Calvinistic Problems

I've separated the following paragraphs from the previous post below in order to highlight specific problems for Calvinistic Christians.

Let me make a few brief comments about Calvinism, coming, as they do, from a former non-Calvinist. I'll make a brief argument against Calvinism. I’m sure my comments here will not convince Calvinists, but they convince me.

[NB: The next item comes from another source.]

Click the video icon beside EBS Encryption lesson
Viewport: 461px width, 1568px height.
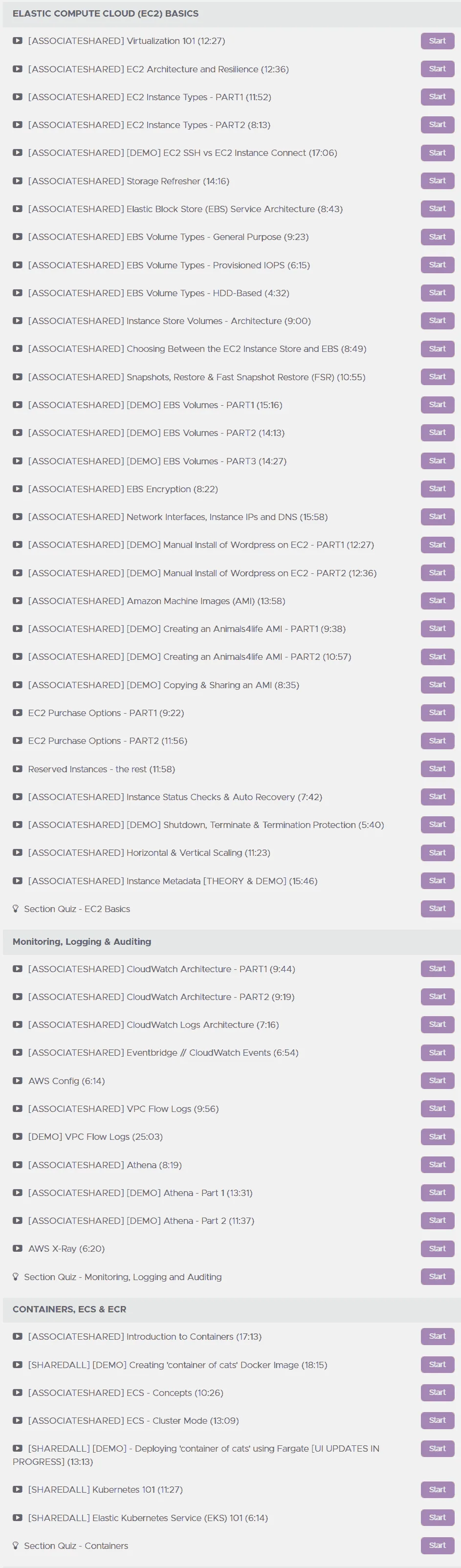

There is a huge divide among evangelicals themselves over this whole issue (this is the case in point for my previous post). If God is sovereign as Calvinists claim, then he can do pretty much anything he wants to with a complete and total disregard for decency and morality. I charge this kind of God as showing partiality by revealing himself to some people but not to others (even though he forbids us to show partiality--James 2). I think this kind of God is barbaric, since he lies to us (telling us he wants us to do one thing but secretly “causing” us to do something else); he doesn't abide by his own ethical obligations laid out in the Bible (whereby he can virtually violate all ten commandments and still demand worship as a holy God); and he condemns people to hell simply because it brings him more glory (if, however, he can control our free willed choices, then why didn't he make us all obey in the first place)?

Suffice it to say that if Calvinism is true, then God cannot be a good God because he decrees all of the evil we experience in human history. All of it. No belief in “God’s inscrutable ways” can absolve God of this guilt. And no alternative definition of human freedom can absolve God of this guilt, either.

Evangelical and Open Theist Clark Pinnock responded to such a theology with these words: “One need not wonder why people become atheists when faced with such a theology. A God like that has a great deal for which to answer.” [Predestination and Free Will, eds. Basinger & Basinger (IVP, 1986), p. 58].